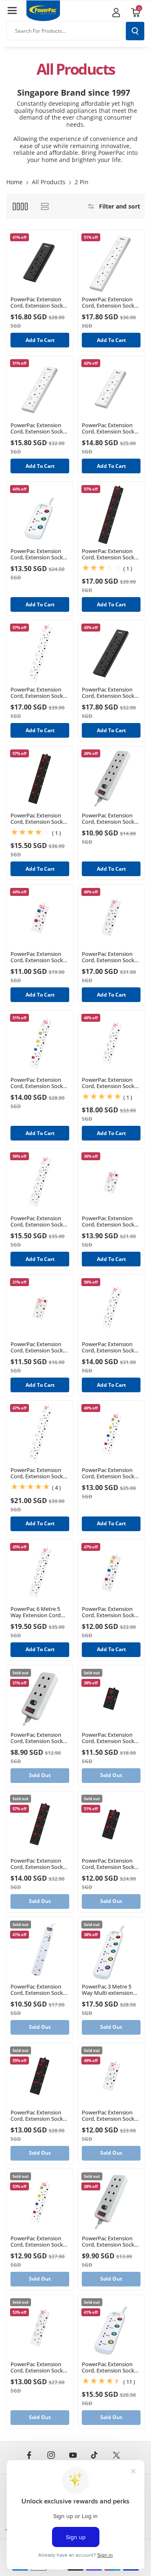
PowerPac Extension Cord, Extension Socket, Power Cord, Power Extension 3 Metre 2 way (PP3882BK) (111, 1864)
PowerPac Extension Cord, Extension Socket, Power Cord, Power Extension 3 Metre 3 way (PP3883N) (39, 2367)
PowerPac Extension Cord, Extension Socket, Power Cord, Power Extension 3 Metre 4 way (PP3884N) (111, 1347)
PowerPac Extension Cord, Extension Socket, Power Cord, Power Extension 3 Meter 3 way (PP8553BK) (39, 302)
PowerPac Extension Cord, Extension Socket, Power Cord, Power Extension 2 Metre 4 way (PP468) (39, 1990)
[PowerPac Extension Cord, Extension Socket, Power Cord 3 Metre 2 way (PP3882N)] (111, 2076)
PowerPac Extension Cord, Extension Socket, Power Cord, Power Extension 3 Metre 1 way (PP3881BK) (111, 1738)
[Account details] (116, 12)
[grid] (19, 206)
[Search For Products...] (135, 31)
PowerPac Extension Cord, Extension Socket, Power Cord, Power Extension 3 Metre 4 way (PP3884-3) (39, 2241)
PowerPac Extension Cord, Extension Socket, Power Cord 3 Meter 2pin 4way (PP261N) (111, 2241)
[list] (44, 206)
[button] (12, 10)
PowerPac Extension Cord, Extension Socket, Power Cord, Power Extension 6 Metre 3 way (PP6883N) (111, 957)
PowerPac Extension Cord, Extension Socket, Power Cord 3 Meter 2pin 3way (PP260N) (39, 1738)
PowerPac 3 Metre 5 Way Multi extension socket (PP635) (107, 1990)
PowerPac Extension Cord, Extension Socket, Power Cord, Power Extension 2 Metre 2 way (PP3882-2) (39, 957)
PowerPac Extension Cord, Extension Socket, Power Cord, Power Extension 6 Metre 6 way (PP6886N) (39, 1473)
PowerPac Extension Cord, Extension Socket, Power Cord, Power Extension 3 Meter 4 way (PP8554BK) (111, 692)
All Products (48, 182)
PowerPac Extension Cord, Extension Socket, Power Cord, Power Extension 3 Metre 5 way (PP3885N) (39, 1221)
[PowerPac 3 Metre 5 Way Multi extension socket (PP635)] (111, 1950)
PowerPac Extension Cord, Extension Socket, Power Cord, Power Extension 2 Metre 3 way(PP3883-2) (111, 1612)
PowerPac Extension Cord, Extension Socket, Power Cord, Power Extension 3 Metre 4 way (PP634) (111, 2367)
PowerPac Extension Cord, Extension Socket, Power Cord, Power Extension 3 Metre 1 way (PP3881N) (39, 1347)
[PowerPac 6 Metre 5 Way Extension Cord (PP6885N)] (40, 1572)
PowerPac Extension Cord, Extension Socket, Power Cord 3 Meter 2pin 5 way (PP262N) (111, 818)
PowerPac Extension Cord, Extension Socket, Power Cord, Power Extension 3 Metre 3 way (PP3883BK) (39, 2115)
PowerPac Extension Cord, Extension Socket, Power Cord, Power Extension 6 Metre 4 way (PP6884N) (111, 1083)
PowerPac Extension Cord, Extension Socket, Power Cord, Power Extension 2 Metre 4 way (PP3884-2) (111, 1473)
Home (14, 182)
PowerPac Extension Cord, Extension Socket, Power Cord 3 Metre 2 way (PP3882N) (111, 2115)
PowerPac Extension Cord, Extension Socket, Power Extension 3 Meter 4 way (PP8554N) (39, 428)
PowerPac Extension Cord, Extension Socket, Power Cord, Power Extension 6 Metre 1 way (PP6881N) (111, 1221)
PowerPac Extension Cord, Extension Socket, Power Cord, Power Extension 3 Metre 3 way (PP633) (39, 554)
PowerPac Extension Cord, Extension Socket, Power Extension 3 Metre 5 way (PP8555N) (111, 302)
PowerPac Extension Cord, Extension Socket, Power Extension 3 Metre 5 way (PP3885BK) (39, 818)
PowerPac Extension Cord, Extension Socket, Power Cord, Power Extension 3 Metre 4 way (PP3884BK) (39, 1864)
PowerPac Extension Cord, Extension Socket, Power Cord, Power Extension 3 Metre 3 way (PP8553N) (111, 428)
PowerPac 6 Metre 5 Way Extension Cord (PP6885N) (35, 1612)
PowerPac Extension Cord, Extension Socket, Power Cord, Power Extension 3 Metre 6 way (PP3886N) (39, 692)
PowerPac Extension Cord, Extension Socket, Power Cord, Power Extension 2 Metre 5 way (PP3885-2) (39, 1083)
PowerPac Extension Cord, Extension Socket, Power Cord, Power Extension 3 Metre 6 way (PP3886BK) (111, 554)
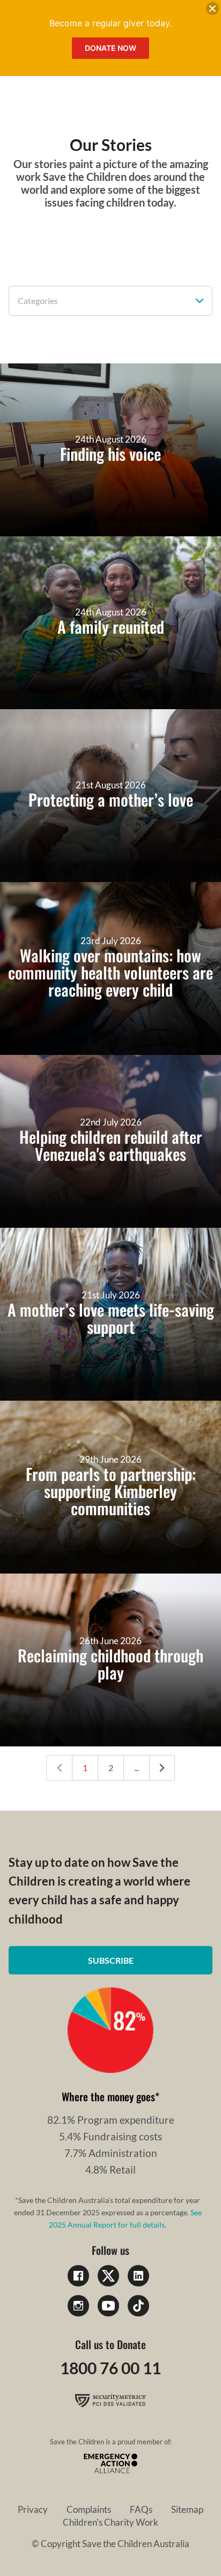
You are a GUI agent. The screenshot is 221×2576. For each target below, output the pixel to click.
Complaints (89, 2509)
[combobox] (110, 301)
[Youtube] (108, 2305)
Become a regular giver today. (110, 23)
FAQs (141, 2509)
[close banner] (212, 10)
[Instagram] (78, 2305)
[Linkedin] (138, 2275)
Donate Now (110, 47)
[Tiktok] (138, 2305)
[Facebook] (78, 2275)
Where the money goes (108, 2096)
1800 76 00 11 (110, 2367)
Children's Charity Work (110, 2522)
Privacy (33, 2509)
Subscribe (111, 1960)
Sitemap (187, 2509)
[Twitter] (108, 2275)
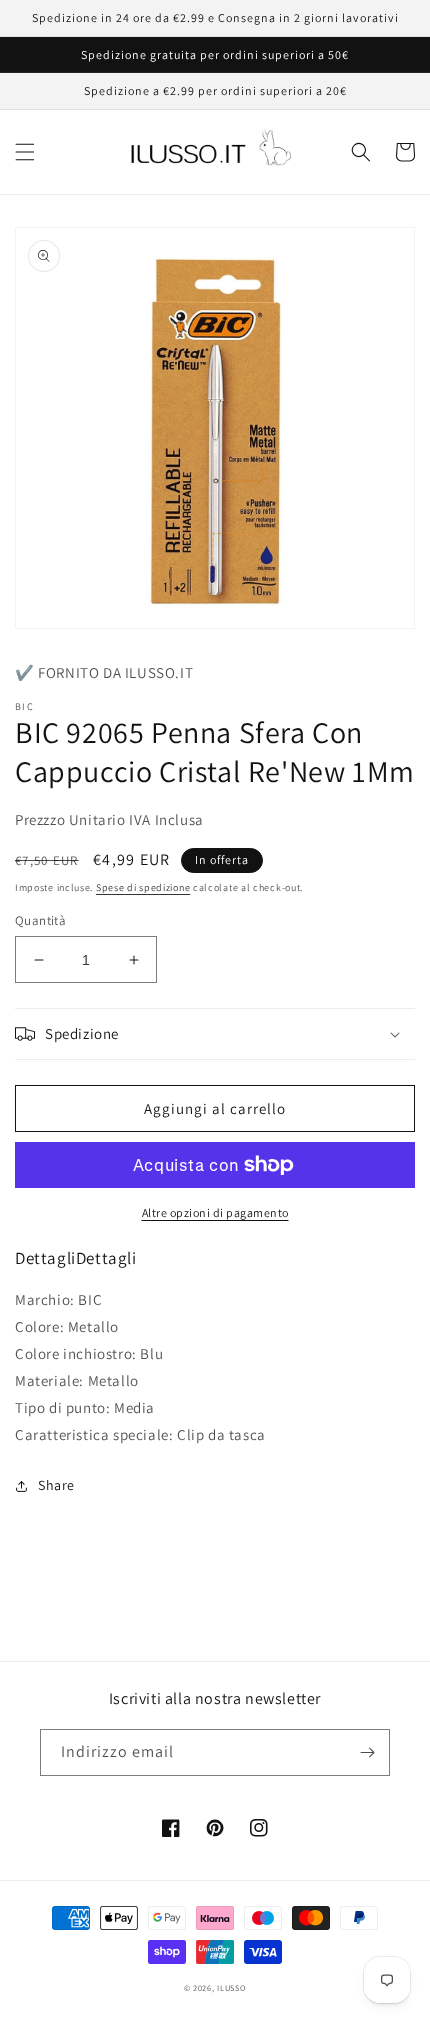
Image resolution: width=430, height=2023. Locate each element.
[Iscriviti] (367, 1752)
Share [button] (56, 1485)
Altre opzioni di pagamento (215, 1212)
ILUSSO (231, 1987)
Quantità (40, 920)
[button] (25, 152)
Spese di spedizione (143, 887)
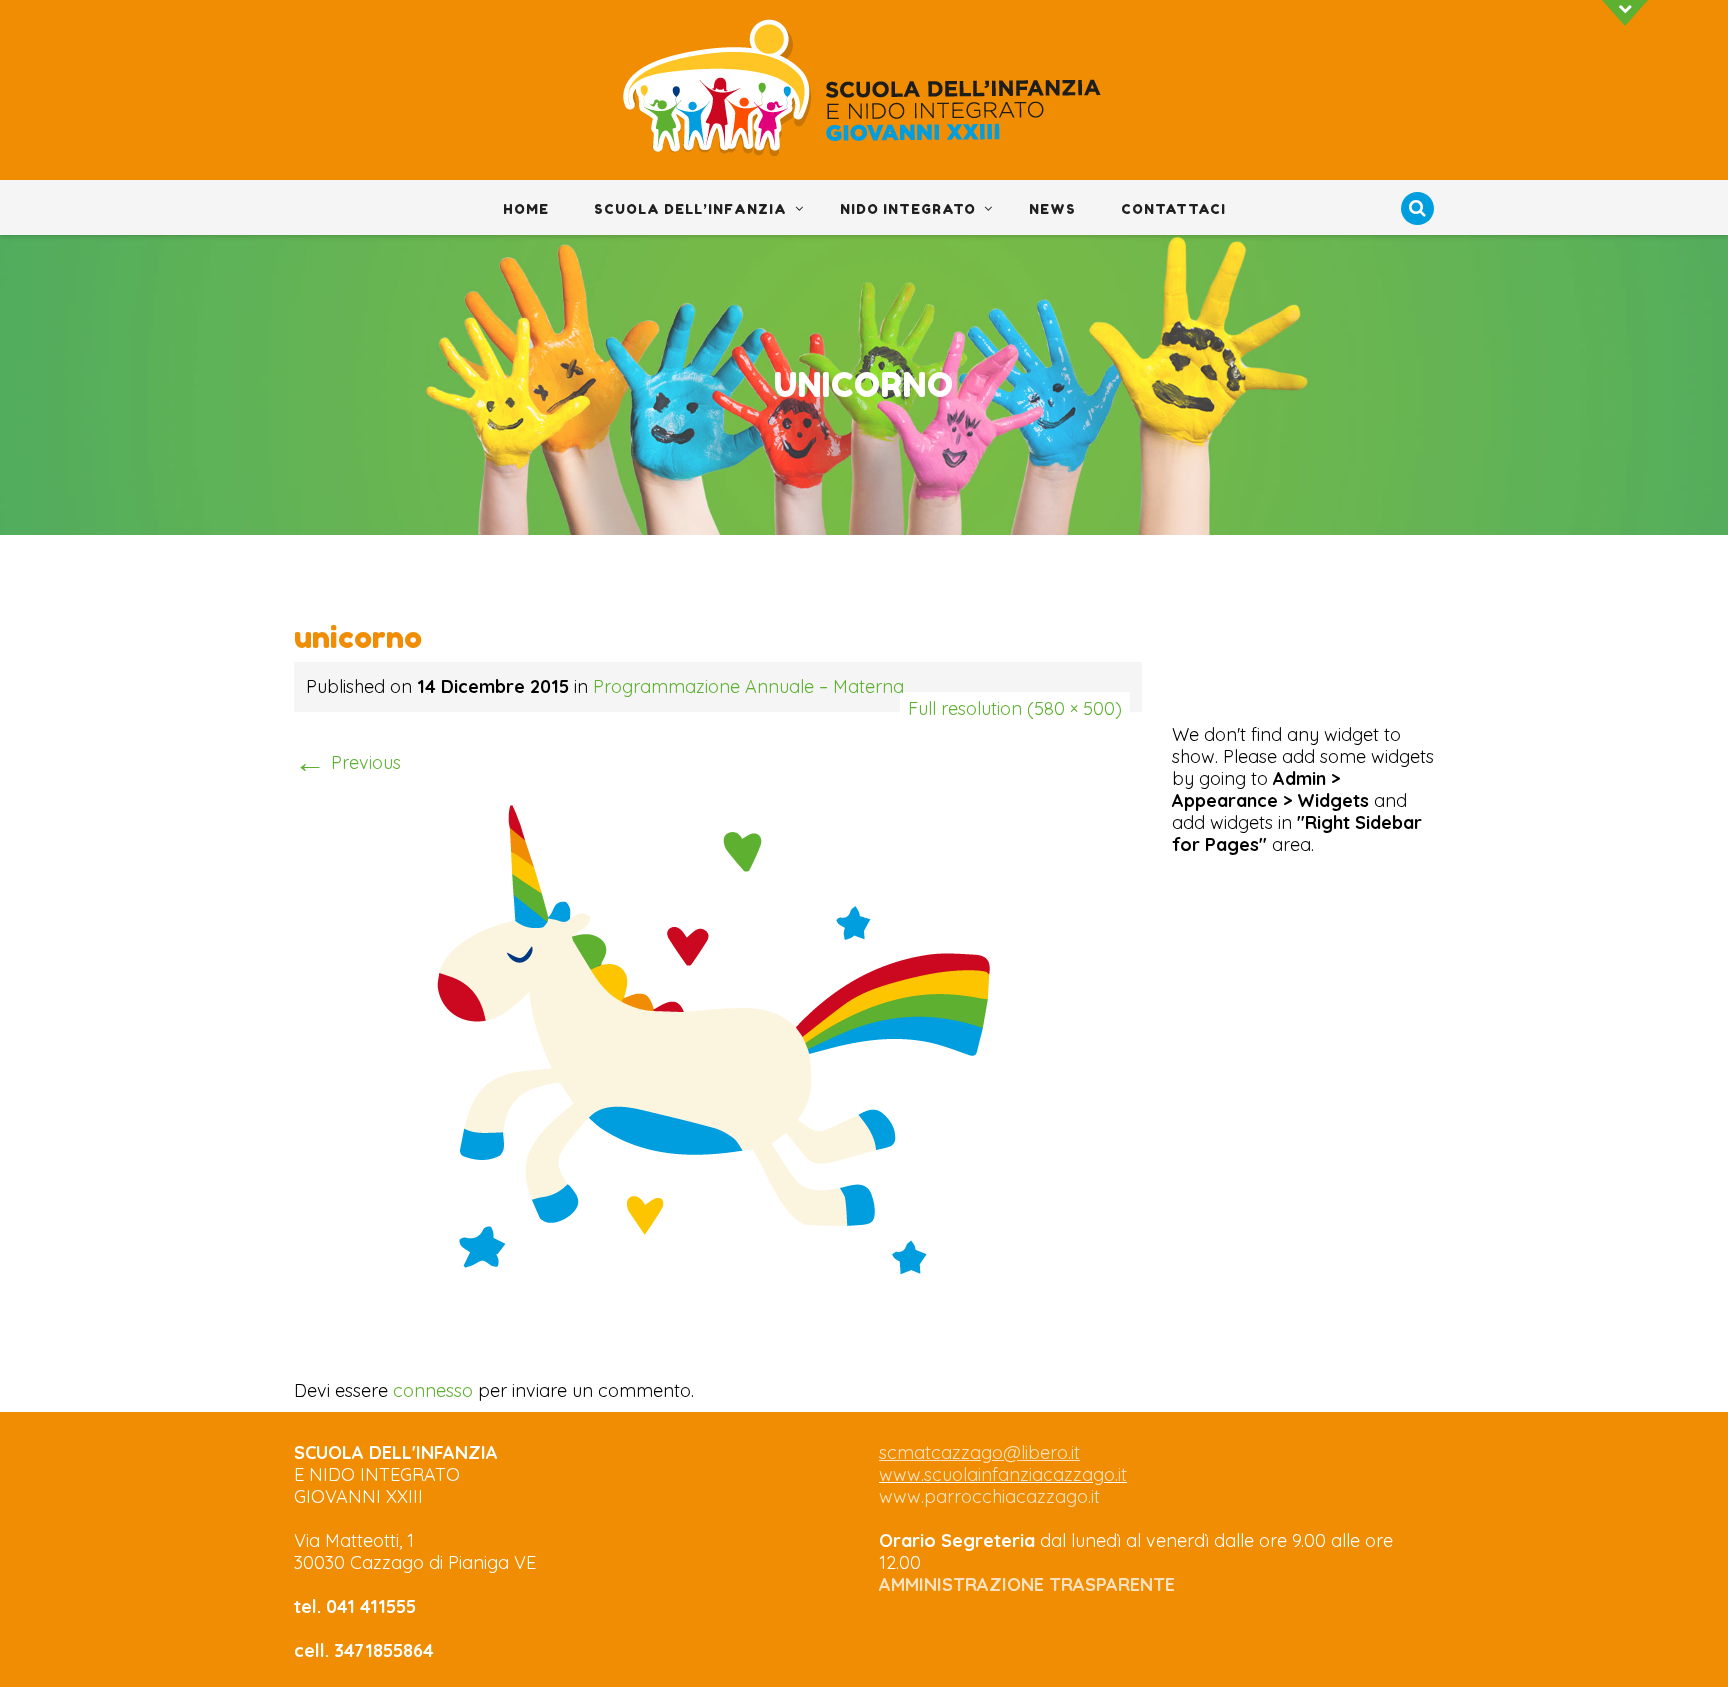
____________
* **How to complete this task**: Take the records above from the line with "Become a regular giver today. (110, 23)" down to their last line and please copy those lines exactly, without the pictures.

* **Task output**:
Become a regular giver today. (110, 23)
FAQs (141, 2509)
[close banner] (212, 10)
[Instagram] (78, 2305)
[Linkedin] (138, 2275)
Donate Now (110, 47)
[Tiktok] (138, 2305)
[Facebook] (78, 2275)
Where the money goes (108, 2096)
1800 76 00 11 (110, 2367)
Children's Charity Work (110, 2522)
Privacy (33, 2509)
Subscribe (111, 1960)
Sitemap (187, 2509)
[Twitter] (108, 2275)
Image resolution: width=430, height=2023. Locate each element.
[Iscriviti] (367, 1752)
Share [button] (56, 1485)
Altre opzioni di pagamento (215, 1212)
ILUSSO (231, 1987)
Quantità (40, 920)
[button] (25, 152)
Spese di spedizione (143, 887)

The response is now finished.